Quando me perguntam o que eu compro para as nossas gatinhas, eu sempre aconselho a comprar rações "super premium" ou, mais recentemente, as "high premium". Alimentam mais, deixam os bichinhos melhor alimentados e saciados por mais tempo, além de deixarem os pequeninos com um pelo brilhante que só e muito mais felizes. Comprar uma ração "super premium" é economia na certa, pois os animais comem menos (o que economiza a quantidade de ração comprada), são mais saudáveis (pois ingerem os nutrientes necessários e ficam menos doentes, o que também economiza consultas veterinárias) e até te dão um tempo na limpeza, já que o cocô diminui, é menos fedido e mais durinho, o que facilita na remoção e na limpeza.

Dicas e conselhos bastante importantes:
- jamais compre ração a granel. Não se consegue ver o prazo de validade, a tabela nutricional e a ração exposta perde e muito em seu grau de umidade, além de a gente não saber como é que se conserva essa ração que fica exposta.

- filhote tem que comer ração de filhote apenas. As rações para filhote têm cálcio, vitaminas e leite em sua composição, itens muito necessários na formação e crescimento dos pequenos patudinhos.
- as rações úmidas (de latinhas) são válidas, sim. Geralmente, são indicadas para o desmame e para animais já mais velhinhos, com problemas de dentição ou mastigação.
- os petiscos são válidos, mas sem exageros. Limite a oferta a duas vezes ao dia apenas, e para recompensar o seu bichinho, caso ele necessite de reeducação.
- cuidado com as sobras de comida. Cães e gatos têm exigências nutricionais bem diferentes das dos seres humanos e habituá-los somente às sobras pode gerar problemas sérios como obesidade, complicações renais e gástricas. A nossa comida pode, inclusive, aumentar a quantidade de tártaro e causar queda de pelos e diarréia, por excesso de gordura.

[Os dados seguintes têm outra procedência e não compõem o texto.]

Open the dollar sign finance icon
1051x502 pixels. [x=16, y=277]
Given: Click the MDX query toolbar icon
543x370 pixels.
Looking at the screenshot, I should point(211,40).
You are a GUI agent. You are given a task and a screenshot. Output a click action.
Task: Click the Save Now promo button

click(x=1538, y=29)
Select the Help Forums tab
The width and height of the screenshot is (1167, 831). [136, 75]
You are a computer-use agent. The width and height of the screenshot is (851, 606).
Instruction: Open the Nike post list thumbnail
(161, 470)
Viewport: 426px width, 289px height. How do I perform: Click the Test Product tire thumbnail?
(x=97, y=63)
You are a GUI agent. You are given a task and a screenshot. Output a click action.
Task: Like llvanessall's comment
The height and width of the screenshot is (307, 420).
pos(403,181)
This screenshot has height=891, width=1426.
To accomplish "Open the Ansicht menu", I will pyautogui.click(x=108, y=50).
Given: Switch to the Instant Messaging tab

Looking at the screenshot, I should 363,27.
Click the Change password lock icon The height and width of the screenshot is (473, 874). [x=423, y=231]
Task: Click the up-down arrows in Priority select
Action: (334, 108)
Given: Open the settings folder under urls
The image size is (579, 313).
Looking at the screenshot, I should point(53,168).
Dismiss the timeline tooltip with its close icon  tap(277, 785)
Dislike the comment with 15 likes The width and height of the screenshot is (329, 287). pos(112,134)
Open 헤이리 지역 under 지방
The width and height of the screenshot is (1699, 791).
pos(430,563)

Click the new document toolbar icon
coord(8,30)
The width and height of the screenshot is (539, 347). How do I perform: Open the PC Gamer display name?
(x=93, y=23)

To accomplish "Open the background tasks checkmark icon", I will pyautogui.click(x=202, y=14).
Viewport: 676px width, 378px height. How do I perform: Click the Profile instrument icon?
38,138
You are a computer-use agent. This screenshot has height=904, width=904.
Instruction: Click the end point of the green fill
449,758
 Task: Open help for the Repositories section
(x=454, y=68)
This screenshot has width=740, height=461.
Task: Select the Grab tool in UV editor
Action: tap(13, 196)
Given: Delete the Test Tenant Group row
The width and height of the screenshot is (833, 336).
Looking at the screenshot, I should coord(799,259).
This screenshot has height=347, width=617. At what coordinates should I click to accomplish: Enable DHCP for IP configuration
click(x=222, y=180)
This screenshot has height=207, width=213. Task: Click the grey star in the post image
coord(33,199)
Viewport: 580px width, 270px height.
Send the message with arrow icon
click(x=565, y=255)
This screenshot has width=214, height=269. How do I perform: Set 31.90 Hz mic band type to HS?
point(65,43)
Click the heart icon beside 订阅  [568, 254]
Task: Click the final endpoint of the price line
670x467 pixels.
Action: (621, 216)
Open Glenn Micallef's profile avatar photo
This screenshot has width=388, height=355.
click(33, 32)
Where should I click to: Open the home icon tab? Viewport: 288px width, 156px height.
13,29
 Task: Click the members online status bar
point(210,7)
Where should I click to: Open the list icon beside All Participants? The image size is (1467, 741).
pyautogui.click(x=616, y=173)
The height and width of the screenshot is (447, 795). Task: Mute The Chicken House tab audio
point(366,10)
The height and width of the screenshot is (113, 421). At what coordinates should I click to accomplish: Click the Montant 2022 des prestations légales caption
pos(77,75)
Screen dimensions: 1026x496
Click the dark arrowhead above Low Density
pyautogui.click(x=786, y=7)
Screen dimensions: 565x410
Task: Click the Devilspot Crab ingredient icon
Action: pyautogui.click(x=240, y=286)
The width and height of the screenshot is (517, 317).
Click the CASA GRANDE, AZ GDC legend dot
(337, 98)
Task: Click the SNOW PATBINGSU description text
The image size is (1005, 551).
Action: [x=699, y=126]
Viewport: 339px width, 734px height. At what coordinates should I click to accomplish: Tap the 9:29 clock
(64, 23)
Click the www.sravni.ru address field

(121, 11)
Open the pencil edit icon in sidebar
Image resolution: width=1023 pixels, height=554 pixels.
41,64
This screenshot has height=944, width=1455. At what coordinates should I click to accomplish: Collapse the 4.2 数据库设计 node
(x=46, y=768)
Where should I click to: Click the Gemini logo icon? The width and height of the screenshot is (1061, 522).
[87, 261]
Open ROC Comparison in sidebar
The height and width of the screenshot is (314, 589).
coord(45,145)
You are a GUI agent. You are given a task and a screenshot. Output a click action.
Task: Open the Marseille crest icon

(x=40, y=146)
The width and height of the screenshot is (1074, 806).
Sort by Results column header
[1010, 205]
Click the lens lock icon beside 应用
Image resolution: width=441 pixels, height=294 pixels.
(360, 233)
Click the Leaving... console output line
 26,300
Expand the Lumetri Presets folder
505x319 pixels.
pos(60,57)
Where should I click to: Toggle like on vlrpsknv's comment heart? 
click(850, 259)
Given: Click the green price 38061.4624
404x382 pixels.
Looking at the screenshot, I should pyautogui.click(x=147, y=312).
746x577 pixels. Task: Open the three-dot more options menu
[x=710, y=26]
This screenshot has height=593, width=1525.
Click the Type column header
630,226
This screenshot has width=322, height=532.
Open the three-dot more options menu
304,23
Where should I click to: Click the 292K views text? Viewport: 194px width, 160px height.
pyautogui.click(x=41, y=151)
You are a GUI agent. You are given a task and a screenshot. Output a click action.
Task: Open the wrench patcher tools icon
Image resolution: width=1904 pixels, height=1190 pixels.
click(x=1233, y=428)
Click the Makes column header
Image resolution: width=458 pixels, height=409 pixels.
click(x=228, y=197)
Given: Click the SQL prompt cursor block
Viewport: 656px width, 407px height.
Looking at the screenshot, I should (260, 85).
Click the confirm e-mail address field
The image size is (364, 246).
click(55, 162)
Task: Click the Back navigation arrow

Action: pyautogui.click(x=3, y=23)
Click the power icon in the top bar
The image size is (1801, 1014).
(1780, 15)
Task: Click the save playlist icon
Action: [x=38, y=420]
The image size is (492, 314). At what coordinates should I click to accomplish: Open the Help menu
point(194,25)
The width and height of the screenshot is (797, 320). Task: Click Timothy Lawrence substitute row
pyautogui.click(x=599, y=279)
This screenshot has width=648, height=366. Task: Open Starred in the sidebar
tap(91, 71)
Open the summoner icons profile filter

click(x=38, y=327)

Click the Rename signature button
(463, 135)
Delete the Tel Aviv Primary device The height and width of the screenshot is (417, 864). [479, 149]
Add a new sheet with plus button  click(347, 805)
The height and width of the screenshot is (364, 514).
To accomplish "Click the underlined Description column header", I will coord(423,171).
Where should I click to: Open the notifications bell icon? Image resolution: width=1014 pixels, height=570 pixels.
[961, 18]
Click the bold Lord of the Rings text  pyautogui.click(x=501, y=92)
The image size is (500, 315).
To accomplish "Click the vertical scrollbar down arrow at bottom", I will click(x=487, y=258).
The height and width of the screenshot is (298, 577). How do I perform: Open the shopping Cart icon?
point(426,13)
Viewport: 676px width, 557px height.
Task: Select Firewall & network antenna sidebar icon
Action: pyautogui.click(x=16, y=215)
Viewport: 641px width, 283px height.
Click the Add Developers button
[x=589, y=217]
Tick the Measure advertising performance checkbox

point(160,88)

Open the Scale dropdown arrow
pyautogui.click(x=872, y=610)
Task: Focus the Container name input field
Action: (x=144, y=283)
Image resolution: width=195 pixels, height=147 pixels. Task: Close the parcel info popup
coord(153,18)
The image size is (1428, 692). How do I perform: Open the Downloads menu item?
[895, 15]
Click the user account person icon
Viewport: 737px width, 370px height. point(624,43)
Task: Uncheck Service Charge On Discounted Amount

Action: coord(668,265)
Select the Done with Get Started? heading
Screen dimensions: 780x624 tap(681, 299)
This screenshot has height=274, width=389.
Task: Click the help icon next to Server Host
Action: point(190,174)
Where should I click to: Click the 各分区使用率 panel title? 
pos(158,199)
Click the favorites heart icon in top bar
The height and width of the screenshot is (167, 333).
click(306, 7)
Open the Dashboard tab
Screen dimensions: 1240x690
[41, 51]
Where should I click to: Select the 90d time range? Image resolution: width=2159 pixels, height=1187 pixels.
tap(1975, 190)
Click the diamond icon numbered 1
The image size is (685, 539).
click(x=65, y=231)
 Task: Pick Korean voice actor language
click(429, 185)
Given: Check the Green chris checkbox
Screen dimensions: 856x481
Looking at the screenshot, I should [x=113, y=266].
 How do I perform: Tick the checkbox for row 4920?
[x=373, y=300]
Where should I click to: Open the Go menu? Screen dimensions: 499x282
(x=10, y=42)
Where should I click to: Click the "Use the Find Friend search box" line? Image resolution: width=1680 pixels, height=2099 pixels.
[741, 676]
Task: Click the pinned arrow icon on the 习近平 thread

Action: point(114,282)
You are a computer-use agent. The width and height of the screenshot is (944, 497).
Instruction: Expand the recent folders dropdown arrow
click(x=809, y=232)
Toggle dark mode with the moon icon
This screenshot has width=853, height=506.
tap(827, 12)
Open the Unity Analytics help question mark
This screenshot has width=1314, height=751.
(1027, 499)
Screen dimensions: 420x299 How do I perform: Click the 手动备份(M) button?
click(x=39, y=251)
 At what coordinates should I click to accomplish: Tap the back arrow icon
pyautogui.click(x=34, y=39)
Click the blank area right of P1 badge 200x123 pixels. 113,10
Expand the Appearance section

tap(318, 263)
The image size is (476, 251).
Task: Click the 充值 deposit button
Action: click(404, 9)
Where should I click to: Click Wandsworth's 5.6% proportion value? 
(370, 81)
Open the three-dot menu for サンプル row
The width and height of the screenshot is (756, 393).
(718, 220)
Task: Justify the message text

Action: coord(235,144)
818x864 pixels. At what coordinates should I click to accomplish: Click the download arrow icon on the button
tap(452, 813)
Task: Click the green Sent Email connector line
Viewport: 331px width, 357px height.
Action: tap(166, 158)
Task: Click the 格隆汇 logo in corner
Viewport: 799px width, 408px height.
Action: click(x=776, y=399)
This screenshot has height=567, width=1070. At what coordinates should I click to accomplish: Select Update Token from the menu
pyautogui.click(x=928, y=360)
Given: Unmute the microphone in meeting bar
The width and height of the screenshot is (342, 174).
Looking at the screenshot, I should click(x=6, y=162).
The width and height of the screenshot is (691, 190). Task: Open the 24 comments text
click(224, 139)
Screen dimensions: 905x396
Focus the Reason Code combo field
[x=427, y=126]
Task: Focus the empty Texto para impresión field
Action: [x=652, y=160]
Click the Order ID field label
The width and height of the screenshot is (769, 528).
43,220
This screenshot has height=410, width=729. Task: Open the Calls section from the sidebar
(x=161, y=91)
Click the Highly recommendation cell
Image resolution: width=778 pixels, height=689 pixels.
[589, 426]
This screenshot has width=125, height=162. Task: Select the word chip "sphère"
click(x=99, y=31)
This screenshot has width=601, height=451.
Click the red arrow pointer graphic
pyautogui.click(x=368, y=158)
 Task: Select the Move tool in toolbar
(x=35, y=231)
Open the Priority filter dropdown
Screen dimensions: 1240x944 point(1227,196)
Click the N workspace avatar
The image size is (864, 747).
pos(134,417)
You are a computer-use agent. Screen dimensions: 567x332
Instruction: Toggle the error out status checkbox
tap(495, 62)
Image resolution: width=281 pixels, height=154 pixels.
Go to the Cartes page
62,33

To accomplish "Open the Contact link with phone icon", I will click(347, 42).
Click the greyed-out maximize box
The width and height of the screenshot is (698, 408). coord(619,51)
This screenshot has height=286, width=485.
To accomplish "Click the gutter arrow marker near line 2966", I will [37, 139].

Ainda ficou perdido? Peça a orientação do médico veterinário sempre. Seu bichinho não gostou da ração que você comprou? Teste várias marcas e jamais force a alimentação do seu pet. Vai doar ração para um abrigo de patudinhos carentes? Por favor! Não economize! Compre ração de boa qualidade e faça uma boa ação, pois os animais que estão nos abrigos, em sua maioria, são resgatados com muitas deficiências nutricionais, portanto a boa ração que você comprar, vai ajudar e muito na recuperação destes animais carentes de tudo.

Para fechar o assunto, comprar uma boa ração garante alegria e longevidade para o seu amiguinho de estimação, que devolverá o seu cuidado com amor, saúde e muita alegria!